**TASK**: Please output all of the material below again, line for line and unchanged.

**INFORMATION SUPPLIED**:
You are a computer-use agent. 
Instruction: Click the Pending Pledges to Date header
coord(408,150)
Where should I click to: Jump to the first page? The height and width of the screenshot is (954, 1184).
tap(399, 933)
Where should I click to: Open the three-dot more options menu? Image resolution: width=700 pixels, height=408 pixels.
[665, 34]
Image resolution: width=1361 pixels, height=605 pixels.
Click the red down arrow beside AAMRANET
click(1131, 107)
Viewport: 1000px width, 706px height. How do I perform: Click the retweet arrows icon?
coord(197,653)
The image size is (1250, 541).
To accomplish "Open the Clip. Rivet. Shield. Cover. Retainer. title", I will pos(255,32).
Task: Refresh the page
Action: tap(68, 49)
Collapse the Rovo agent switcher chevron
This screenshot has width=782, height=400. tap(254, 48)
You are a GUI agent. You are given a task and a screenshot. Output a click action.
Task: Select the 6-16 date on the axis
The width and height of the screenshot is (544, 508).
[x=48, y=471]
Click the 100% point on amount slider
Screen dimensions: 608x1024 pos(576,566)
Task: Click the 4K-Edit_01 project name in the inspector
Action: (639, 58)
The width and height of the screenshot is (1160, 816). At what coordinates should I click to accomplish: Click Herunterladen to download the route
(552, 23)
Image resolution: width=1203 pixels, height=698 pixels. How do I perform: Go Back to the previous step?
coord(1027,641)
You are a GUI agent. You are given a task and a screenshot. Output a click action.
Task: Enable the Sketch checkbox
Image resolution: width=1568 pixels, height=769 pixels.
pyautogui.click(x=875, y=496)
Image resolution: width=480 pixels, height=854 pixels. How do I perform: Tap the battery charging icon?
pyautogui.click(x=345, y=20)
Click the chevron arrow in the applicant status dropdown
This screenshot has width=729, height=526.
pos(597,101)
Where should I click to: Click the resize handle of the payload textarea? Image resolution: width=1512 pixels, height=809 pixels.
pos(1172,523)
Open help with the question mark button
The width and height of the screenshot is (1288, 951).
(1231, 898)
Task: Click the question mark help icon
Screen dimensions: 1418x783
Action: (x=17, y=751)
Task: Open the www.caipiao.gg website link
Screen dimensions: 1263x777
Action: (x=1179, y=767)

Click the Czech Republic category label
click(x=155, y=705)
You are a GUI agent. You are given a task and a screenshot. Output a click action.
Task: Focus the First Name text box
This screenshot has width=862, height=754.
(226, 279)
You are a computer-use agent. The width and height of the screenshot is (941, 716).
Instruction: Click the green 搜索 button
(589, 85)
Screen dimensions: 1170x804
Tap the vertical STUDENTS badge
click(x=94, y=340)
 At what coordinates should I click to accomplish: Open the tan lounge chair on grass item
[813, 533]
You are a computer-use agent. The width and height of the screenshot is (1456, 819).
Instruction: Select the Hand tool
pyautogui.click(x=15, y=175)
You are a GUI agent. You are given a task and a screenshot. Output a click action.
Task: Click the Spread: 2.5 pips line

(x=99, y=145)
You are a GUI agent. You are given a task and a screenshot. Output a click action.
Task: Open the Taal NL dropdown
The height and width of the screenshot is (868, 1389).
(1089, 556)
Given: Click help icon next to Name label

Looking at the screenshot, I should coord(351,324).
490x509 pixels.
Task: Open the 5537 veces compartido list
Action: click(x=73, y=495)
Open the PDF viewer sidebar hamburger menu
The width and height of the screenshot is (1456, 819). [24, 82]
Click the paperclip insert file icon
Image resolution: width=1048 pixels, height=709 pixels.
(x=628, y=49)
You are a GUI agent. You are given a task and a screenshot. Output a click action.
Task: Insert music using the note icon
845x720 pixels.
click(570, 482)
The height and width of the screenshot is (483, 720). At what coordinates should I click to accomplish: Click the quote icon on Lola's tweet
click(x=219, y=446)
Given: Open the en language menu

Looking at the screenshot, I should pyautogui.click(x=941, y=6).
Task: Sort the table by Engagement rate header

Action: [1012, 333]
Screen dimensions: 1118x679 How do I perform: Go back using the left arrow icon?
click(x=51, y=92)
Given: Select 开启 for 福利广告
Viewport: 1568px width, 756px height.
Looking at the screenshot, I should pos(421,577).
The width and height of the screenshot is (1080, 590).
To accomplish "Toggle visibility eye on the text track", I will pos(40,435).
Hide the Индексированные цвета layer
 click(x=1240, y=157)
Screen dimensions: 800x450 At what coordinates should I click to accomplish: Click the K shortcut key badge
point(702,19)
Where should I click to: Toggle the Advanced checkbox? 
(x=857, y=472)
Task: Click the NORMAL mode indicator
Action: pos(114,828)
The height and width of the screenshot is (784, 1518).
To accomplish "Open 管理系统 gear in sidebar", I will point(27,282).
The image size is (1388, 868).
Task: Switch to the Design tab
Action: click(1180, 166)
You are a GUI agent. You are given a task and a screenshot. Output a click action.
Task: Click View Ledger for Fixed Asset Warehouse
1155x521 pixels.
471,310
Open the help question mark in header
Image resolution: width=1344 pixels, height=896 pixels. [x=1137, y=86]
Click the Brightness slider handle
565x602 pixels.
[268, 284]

**ANSWER FOR THE TASK**:
You are a computer-use agent. 
Instruction: Click the Pending Pledges to Date header
coord(408,150)
Where should I click to: Jump to the first page? The height and width of the screenshot is (954, 1184).
tap(399, 933)
Where should I click to: Open the three-dot more options menu? Image resolution: width=700 pixels, height=408 pixels.
[665, 34]
Image resolution: width=1361 pixels, height=605 pixels.
Click the red down arrow beside AAMRANET
click(1131, 107)
Viewport: 1000px width, 706px height. How do I perform: Click the retweet arrows icon?
coord(197,653)
The image size is (1250, 541).
To accomplish "Open the Clip. Rivet. Shield. Cover. Retainer. title", I will pos(255,32).
Task: Refresh the page
Action: tap(68, 49)
Collapse the Rovo agent switcher chevron
This screenshot has width=782, height=400. tap(254, 48)
You are a GUI agent. You are given a task and a screenshot. Output a click action.
Task: Select the 6-16 date on the axis
The width and height of the screenshot is (544, 508).
[x=48, y=471]
Click the 100% point on amount slider
Screen dimensions: 608x1024 pos(576,566)
Task: Click the 4K-Edit_01 project name in the inspector
Action: (639, 58)
The width and height of the screenshot is (1160, 816). At what coordinates should I click to accomplish: Click Herunterladen to download the route
(552, 23)
Image resolution: width=1203 pixels, height=698 pixels. How do I perform: Go Back to the previous step?
coord(1027,641)
You are a GUI agent. You are given a task and a screenshot. Output a click action.
Task: Enable the Sketch checkbox
Image resolution: width=1568 pixels, height=769 pixels.
pyautogui.click(x=875, y=496)
Image resolution: width=480 pixels, height=854 pixels. How do I perform: Tap the battery charging icon?
pyautogui.click(x=345, y=20)
Click the chevron arrow in the applicant status dropdown
This screenshot has width=729, height=526.
pos(597,101)
Where should I click to: Click the resize handle of the payload textarea? Image resolution: width=1512 pixels, height=809 pixels.
pos(1172,523)
Open help with the question mark button
The width and height of the screenshot is (1288, 951).
(1231, 898)
Task: Click the question mark help icon
Screen dimensions: 1418x783
Action: (x=17, y=751)
Task: Open the www.caipiao.gg website link
Screen dimensions: 1263x777
Action: (x=1179, y=767)

Click the Czech Republic category label
click(x=155, y=705)
You are a GUI agent. You are given a task and a screenshot. Output a click action.
Task: Focus the First Name text box
This screenshot has width=862, height=754.
(226, 279)
You are a computer-use agent. The width and height of the screenshot is (941, 716).
Instruction: Click the green 搜索 button
(589, 85)
Screen dimensions: 1170x804
Tap the vertical STUDENTS badge
click(x=94, y=340)
 At what coordinates should I click to accomplish: Open the tan lounge chair on grass item
[813, 533]
You are a computer-use agent. The width and height of the screenshot is (1456, 819).
Instruction: Select the Hand tool
pyautogui.click(x=15, y=175)
You are a GUI agent. You are given a task and a screenshot. Output a click action.
Task: Click the Spread: 2.5 pips line

(x=99, y=145)
You are a GUI agent. You are given a task and a screenshot. Output a click action.
Task: Open the Taal NL dropdown
The height and width of the screenshot is (868, 1389).
(1089, 556)
Given: Click help icon next to Name label

Looking at the screenshot, I should coord(351,324).
490x509 pixels.
Task: Open the 5537 veces compartido list
Action: click(x=73, y=495)
Open the PDF viewer sidebar hamburger menu
The width and height of the screenshot is (1456, 819). [24, 82]
Click the paperclip insert file icon
Image resolution: width=1048 pixels, height=709 pixels.
(x=628, y=49)
You are a GUI agent. You are given a task and a screenshot. Output a click action.
Task: Insert music using the note icon
845x720 pixels.
click(570, 482)
The height and width of the screenshot is (483, 720). At what coordinates should I click to accomplish: Click the quote icon on Lola's tweet
click(x=219, y=446)
Given: Open the en language menu

Looking at the screenshot, I should pyautogui.click(x=941, y=6).
Task: Sort the table by Engagement rate header

Action: [1012, 333]
Screen dimensions: 1118x679 How do I perform: Go back using the left arrow icon?
click(x=51, y=92)
Given: Select 开启 for 福利广告
Viewport: 1568px width, 756px height.
Looking at the screenshot, I should pos(421,577).
The width and height of the screenshot is (1080, 590).
To accomplish "Toggle visibility eye on the text track", I will pos(40,435).
Hide the Индексированные цвета layer
 click(x=1240, y=157)
Screen dimensions: 800x450 At what coordinates should I click to accomplish: Click the K shortcut key badge
point(702,19)
Where should I click to: Toggle the Advanced checkbox? 
(x=857, y=472)
Task: Click the NORMAL mode indicator
Action: pos(114,828)
The height and width of the screenshot is (784, 1518).
To accomplish "Open 管理系统 gear in sidebar", I will point(27,282).
The image size is (1388, 868).
Task: Switch to the Design tab
Action: click(1180, 166)
You are a GUI agent. You are given a task and a screenshot. Output a click action.
Task: Click View Ledger for Fixed Asset Warehouse
1155x521 pixels.
471,310
Open the help question mark in header
Image resolution: width=1344 pixels, height=896 pixels. [x=1137, y=86]
Click the Brightness slider handle
565x602 pixels.
[268, 284]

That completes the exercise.